The eight-part series, which premieres tonight at 10 on Channel 5, is produced by Terence Wrong of the extraordinary Baltimore hospital docu-series “Hopkins’’ in 2008. Like “Hopkins,’’ “Boston Med’’ is a respectful portrait of caregivers and patients in extreme situations, chiseled down from miles of footage. There is no cheesy narration or fanciful editing imposed onto the material; the series is closer to documentary-style storytelling than the forced arcs of reality TV. Wrong throws in a few unnecessary dramatic flourishes — a doctor fighting to make his daughter’s recital, for example. But mostly, the episodes jump among both routine and unusual cases at three local institutions — Mass. General, Brigham and Women’s, and Children’s Hospital — without hokey manipulations.
The show’s most news-making material comes in the final episode, with the country’s second face-transplant surgery. Wrong and his film crews capture both the case of Joseph Helfgot, who died after heart-transplant surgery, and the case of James Perry Maki, who receives Helfgot’s face after his own was severely damaged in a third rail accident. There are many big scenes in this story line — Helfgot talking about his love for his wife, Susan Whitman-Helfgot; her meeting with Maki after the surgery that gave him her late husband’s face; Maki’s first look in the mirror; Maki meeting another face-transplant recipient. But none of these moments seems artificially sweetened. These “characters’’ aren’t actors, like those on reality TV, and awkwardness is sometimes in the air.

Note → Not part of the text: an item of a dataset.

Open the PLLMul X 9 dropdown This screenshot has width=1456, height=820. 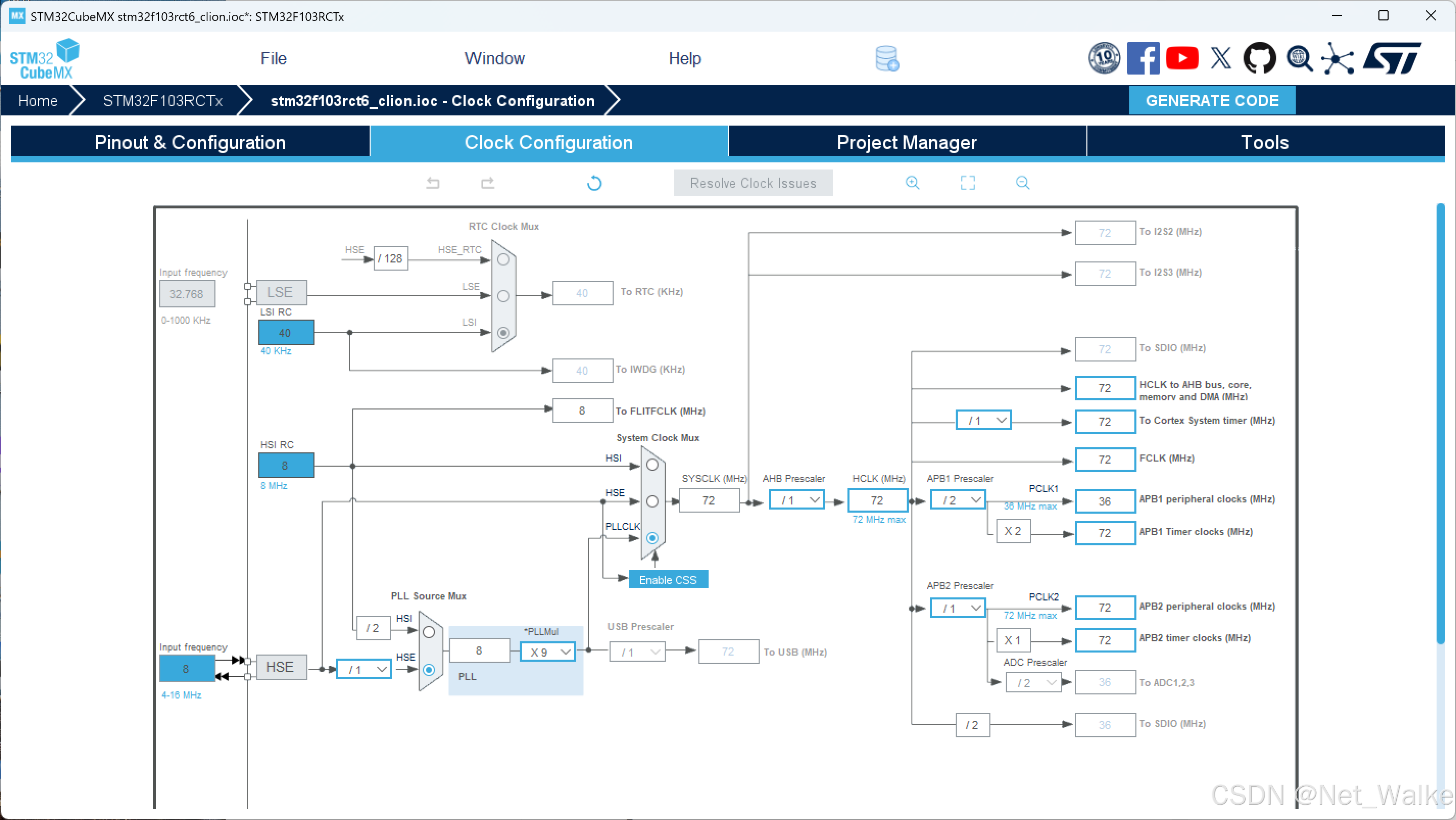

The less historical cases that precede the face transplant are no less powerfully dramatic, including a pregnant woman who learns her baby will need a series of heart surgeries, and a Framingham cop whose co-workers watch over him day and night. Tonight, “Boston Med’’ tracks two lung transplant recipients and their families, as they gather in cautious optimism at the hospital — one daughter actually bringing along a man with whom she’s having a third date. The doctor, Daniel DiBardino, heads out into the night with a cooler to pick up the lungs like a kid going to buy his first video game.
Lest they come off as mysterious magicians, “Boston Med’’ lets us get to know a few doctors and nurses like the wry DiBardino, whom a colleague teasingly calls “Dr. McDreamy DiBardino.’’ In one sharply focused moment, an ambulance driver looks askance when DiBardino asks him to use his lights and siren to drive the lungs from the airport to the hospital. “We are not kidding,’’ DiBardino strongly admonishes the driver. “This is a pair of human lungs.’’
Not all of the cases are successful, and a few of the medical mistakes — a Do Not Resuscitate order that was ignored, a sloppy intubation — hang in the air like loose strings. After all, the truths in “Boston Med’’ would be undermined if Wrong did not tell the less-than-happy stories, too, with the same generous amount of honesty and sensitivity.